## Given instruction
In the items below, change "filter icon" to "filter button" in the part that opens with the line containing "Given: Select the Barbarian King filter icon" and closes with the line containing "Looking at the". Write out only that part, with everything else left as it is.

## Material provided
— BEGIN —

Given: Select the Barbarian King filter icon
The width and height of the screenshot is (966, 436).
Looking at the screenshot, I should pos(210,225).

— END —
— BEGIN —

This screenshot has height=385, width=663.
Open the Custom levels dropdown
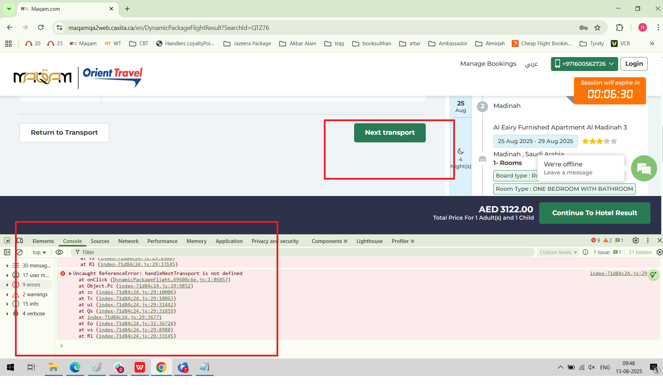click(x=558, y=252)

— END —

## Task response
Given: Select the Barbarian King filter button
The width and height of the screenshot is (966, 436).
Looking at the screenshot, I should pos(210,225).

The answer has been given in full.